I have absolutlely no scientific way of proving or explaining myself, but he has Yorkie eyes. His eyes are so similar to Harley's








I can't explain what it is exactly, but the resemblance is uncanny. I have Harleys eyes memorized because she likes you to stare at her eyes while you pet her, its her favorite thing besides her soccer ball.


----------



## kab

> I have absolutlely no scientific way of proving or explaining myself, but he has Yorkie eyes. His eyes are so similar to Harley's
> 
> 
> 
> 
> 
> 
> 
> 
> I can't explain what it is exactly, but the resemblance is uncanny. I have Harleys eyes memorized because she likes you to stare at her eyes while you pet her, its her favorite thing besides her soccer ball.[/B]


Sounds good to me. I think he acts like a yorkie. He is smart, confident, and determined to have his way.


----------



## Carla

He almost looks like a Silky Terrier/Maltese mix to me. Whatever he is, he's a cutie.

Carla & Shotzi


----------



## MySugarBaby

He looks like a morkie (maltese x yorkie cross) to me. He has a yorkie face with a maltese body. He is sooo cute!! How could anyone dump this little boy and not care!!








I hope he finds his perfect home soon!!! What a handsome boy!!!

The other rescues are so pretty as well!! I would love to rescue but there are never any small dogs in our shelters, mainly just lab and shephard mixes.

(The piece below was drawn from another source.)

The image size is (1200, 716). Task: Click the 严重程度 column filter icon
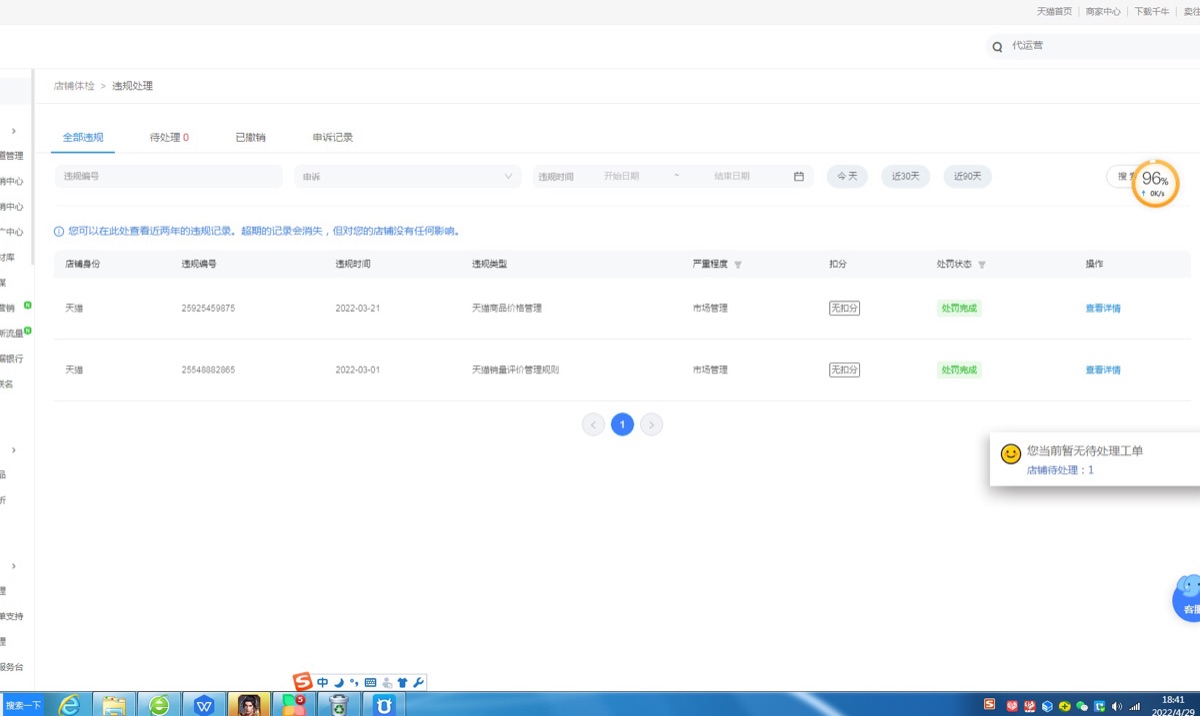738,265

But even if I did find one, I don't think I would qualify to have a rescue since I have a few dogs that are not spayed and neutered.

Once again, he is such a cutie, he will find a home in no time!!!


----------



## Deanna

OMG he is so cute!!!!!!!!!!!!

He looks exactly like a yorkieXmaltese I saw the other day. I hope you find his forever home soon- that is unless you are going to keep him?


----------



## The A Team

Good luck finding homes for these precious babies - I can't even bare to look at them more than once








I'm afraid I might do something I can't afford to do (which is to take them all!!!!)


----------



## Katkoota

He is a cutie (thats for sure) and looks like he is a fun little guy to be with. I do hope he finds a forever loving home soo


----------



## Chelsey

yep has yorkie eyes and they way you discribe him sound like a yorkie.

He is so cute . how could they leave him behind.


----------



## Aarianne

That adorable little guy looks like he could easily be a littermate to my yorkie x maltese girls except that his coat is much thicker and softer. In the first photo you posted, he looks so much like my Tiffy when she was younger.

Here she is on a very serious mission... Panty Patrol!








(Don't mind the top knot sticking straight forward... I was learning.







)

However, despite his similarities to one of my girls, he still looks more lhasa apso to me than yorkie too. It's hard to tell when they're mixes though. Maybe he got the fluffier coat from a cottony-coated maltese parent and is half yorkie. Who knows. Temperament-wise, what you described could just as easily be Lhasa temperament imo and his coat looks so much like a freshly brushed/fluffed lhasa coat in that second picture you posted. Yorkies are more common though... and many of the malts here seem to have similar looking coats...


----------



## dogloverx3

Ummm , I own a lhasa and his coat and head shape look nothing like that - lhasa hair is amazingly thick , dense and straight . In Australia maltese x lhasa don't look like that either - my cousin owns one . I still say Morkie . Sarah


----------



## robin

Whatever he is, he is an absolute doll.







Hope he finds a wonderful home.


----------



## kab

> That adorable little guy looks like he could easily be a littermate to my yorkie x maltese girls except that his coat is much thicker and softer. In the first photo you posted, he looks so much like my Tiffy when she was younger.
> 
> Here she is on a very serious mission... Panty Patrol!
> 
> 
> 
> 
> 
> 
> 
> 
> (Don't mind the top knot sticking straight forward... I was learning.
> 
> 
> 
> 
> 
> 
> 
> )
> 
> However, despite his similarities to one of my girls, he still looks more lhasa apso to me than yorkie too. It's hard to tell when they're mixes though. Maybe he got the fluffier coat from a cottony-coated maltese parent and is half yorkie. Who knows. Temperament-wise, what you described could just as easily be Lhasa temperament imo and his coat looks so much like a freshly brushed/fluffed lhasa coat in that second picture you posted. Yorkies are more common though... and many of the malts here seem to have similar looking coats...[/B]


Too funny about the panty patrol.







My computer is in my laundry room and three times yesterday I looked down to see Sammy curled up with a pair of panties.









I am not sure what his mix is, but he is going to make someone very happy. He is a special dog with TONS of potential.


----------



## Karen542

Ahh, how precious, I would love to take him home, little sweetypie


----------